本文:
+-------+
歴代&新型メルセデス・ベンツEクラスに試乗|歴史を知れば現代の車の良さがより深く理解できる

Mercedes-Benz

メルセデス・ベンツの真骨頂とも言えるEクラス。最新モデルW214の試乗会が昨年、オーストリアの首都ウィーンで開催された。そこに用意されていたのは最新モデルまでのステップをイメージさせる歴代ミドルクラス全車。自由に乗り比べることで、メルセデスにおけるEクラスの魅力が見えてくるという粋な計らいであった。



70年前の車がそこに!


新型Eクラスの試乗を終えてウィーン郊外のランチ会場に到着した私たちを、嬉しいサプライズが待ち構えていた。



なんと、第二次世界大戦以降に誕生した「Eクラスのご先祖さま」が6台並んでいて、「どれでも好きに乗って構わない」というのである。こんなチャンスは滅多にない。私は喜び勇んで“クラシックEクラス”に飛び乗った。

1953年製 170DS。このディーゼルエンジンは独自の技術を取り入れた副室式予燃焼方式を採用。ガソリンエンジンと同等の性能を発揮した。

このなかでもっとも古いのは1953年製の170DS。写真で見ると戦前の車と勘違いしそうなくらいクラシックな佇まいだけれど、これが特別な工夫なしで普通に乗れてしまうのだから驚く。エンジンは4気筒1.8リッターのディーゼルなので、始動時には昔懐かしいグロープラグが温まるのを待つ必要があるが、ディーゼルらしく低回転のトルクは必要十分なうえに騒音も振動もほとんど気にならない。4速のマニュアルギアボックスにしても、シフトダウン時にダブルクラッチさえ踏めば、あとは特に気を使う必要もないほど運転は簡単だった。



ただし、スロットルペダルの最初の1~2cmはほとんどエンジンが反応してくれない。それはブレーキペダルも同じで、どちらも明確な意思を持って操作することが求められる。フレームがボディから独立した構造なので、ステアリングが反応し始めるまでにも一定の時間が必要。でも、考えてみれば、似たような傾向は、ほんの 20年ほど前まで、どのメルセデス・ベンツにも共通して見られたものだ。
+-------+
課題の指示:
**a)** 本文の「メルセデス・ベンツの真骨頂と」から「るという粋な計らいであった。」までを、そのまま書き出す。
**b)** 本文の内容を2文で要約する。

データ抜粋:
+-------+
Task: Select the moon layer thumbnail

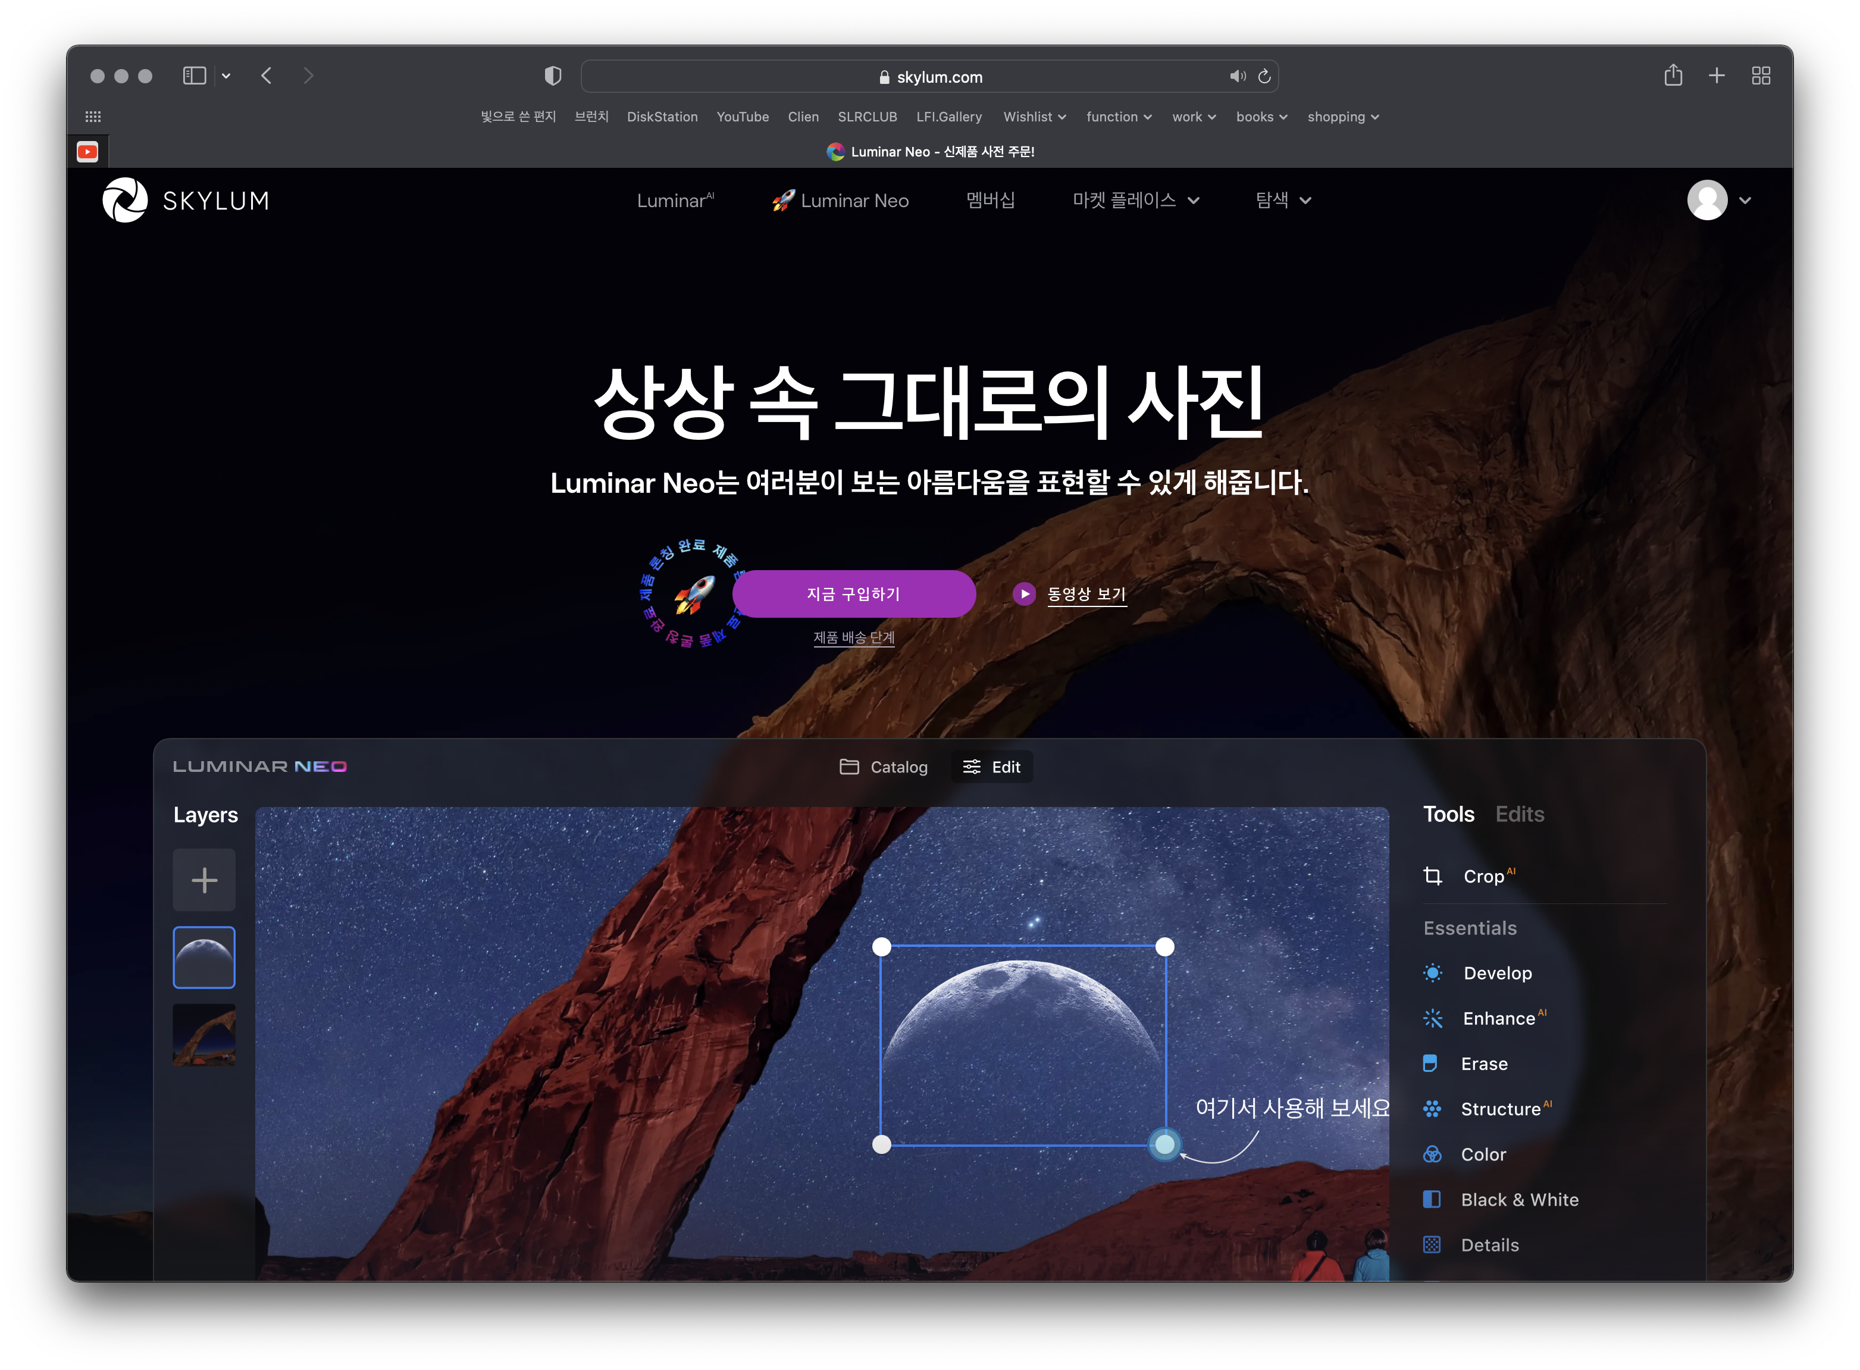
+-------+
解答例:
**a)**
メルセデス・ベンツの真骨頂とも言えるEクラス。最新モデルW214の試乗会が昨年、オーストリアの首都ウィーンで開催された。そこに用意されていたのは最新モデルまでのステップをイメージさせる歴代ミドルクラス全車。自由に乗り比べることで、メルセデスにおけるEクラスの魅力が見えてくるという粋な計らいであった。

**b)** メルセデス・ベンツEクラスの最新モデルW214の試乗会がウィーンで開かれ、会場には第二次世界大戦以降に誕生した歴代ミドルクラス6台も並び、自由に乗り比べることができた。最も古い1953年製の170DSは4気筒1.8リッターのディーゼルで、特別な工夫なしで簡単に運転できたが、ペダルは明確な意思を持った操作が求められ、ステアリングも反応し始めるまでに一定の時間を要した。